--- START ---

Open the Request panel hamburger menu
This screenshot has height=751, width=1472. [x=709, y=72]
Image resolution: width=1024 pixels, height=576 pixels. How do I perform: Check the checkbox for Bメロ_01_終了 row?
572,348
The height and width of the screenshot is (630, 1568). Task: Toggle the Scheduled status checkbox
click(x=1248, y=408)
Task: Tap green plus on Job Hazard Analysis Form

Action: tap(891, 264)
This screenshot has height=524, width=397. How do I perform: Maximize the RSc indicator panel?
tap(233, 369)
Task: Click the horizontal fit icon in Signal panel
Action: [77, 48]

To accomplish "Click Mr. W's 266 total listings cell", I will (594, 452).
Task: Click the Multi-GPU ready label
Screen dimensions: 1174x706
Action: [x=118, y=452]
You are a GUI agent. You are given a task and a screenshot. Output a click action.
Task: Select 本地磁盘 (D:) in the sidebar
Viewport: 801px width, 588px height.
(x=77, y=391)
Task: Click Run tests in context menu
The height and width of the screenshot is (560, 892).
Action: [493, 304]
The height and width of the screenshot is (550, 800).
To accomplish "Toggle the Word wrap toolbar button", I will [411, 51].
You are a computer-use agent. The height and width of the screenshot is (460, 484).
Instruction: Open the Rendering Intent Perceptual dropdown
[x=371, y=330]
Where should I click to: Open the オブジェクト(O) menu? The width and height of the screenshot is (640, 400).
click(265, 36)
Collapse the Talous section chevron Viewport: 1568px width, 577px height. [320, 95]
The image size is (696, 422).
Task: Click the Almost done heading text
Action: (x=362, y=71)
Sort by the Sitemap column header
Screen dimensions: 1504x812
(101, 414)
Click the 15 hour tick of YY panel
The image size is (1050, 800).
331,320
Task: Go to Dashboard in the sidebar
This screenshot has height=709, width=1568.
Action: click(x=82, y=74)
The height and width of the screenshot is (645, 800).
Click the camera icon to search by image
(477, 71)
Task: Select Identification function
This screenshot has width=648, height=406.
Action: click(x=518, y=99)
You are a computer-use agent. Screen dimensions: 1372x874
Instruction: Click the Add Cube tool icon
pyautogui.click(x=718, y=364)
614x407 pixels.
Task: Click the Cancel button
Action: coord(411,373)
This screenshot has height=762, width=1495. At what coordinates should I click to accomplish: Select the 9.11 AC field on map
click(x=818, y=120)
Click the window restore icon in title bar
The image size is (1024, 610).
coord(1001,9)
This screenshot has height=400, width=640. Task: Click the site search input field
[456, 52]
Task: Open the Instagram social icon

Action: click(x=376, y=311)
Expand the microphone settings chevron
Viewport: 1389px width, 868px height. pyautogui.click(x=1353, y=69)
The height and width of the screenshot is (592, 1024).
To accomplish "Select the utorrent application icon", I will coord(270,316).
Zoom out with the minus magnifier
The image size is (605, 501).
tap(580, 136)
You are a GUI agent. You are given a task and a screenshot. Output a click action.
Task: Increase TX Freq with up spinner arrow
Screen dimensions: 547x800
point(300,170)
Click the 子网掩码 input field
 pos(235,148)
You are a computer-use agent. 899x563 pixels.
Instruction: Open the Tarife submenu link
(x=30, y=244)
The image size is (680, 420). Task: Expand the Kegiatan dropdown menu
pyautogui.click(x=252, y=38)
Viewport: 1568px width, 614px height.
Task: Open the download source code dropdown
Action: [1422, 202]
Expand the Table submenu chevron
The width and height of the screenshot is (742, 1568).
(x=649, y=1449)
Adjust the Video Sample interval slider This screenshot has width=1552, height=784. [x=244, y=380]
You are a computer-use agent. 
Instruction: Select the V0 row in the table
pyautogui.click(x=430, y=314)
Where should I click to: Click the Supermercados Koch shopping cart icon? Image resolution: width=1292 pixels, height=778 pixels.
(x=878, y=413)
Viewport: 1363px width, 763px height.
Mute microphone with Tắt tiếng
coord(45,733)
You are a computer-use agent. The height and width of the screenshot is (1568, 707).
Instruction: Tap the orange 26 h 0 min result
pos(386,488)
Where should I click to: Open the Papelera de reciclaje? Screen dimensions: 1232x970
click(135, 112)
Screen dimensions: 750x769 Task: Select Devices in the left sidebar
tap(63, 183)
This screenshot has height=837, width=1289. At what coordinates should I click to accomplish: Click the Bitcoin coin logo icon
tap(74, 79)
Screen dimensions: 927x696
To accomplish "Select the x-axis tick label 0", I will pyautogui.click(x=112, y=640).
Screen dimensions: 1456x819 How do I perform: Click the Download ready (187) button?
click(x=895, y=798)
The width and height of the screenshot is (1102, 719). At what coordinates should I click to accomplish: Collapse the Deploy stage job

--- END ---

Your goal: Your task is to transcribe, with no changes, only the lines of the listing above that lie between the line holding "Where should I click to: Open the Papelera" and the line holding "Screen dimensions: 927x696", inclusive.

Solution for this problem:
Where should I click to: Open the Papelera de reciclaje? Screen dimensions: 1232x970
click(135, 112)
Screen dimensions: 750x769 Task: Select Devices in the left sidebar
tap(63, 183)
This screenshot has height=837, width=1289. At what coordinates should I click to accomplish: Click the Bitcoin coin logo icon
tap(74, 79)
Screen dimensions: 927x696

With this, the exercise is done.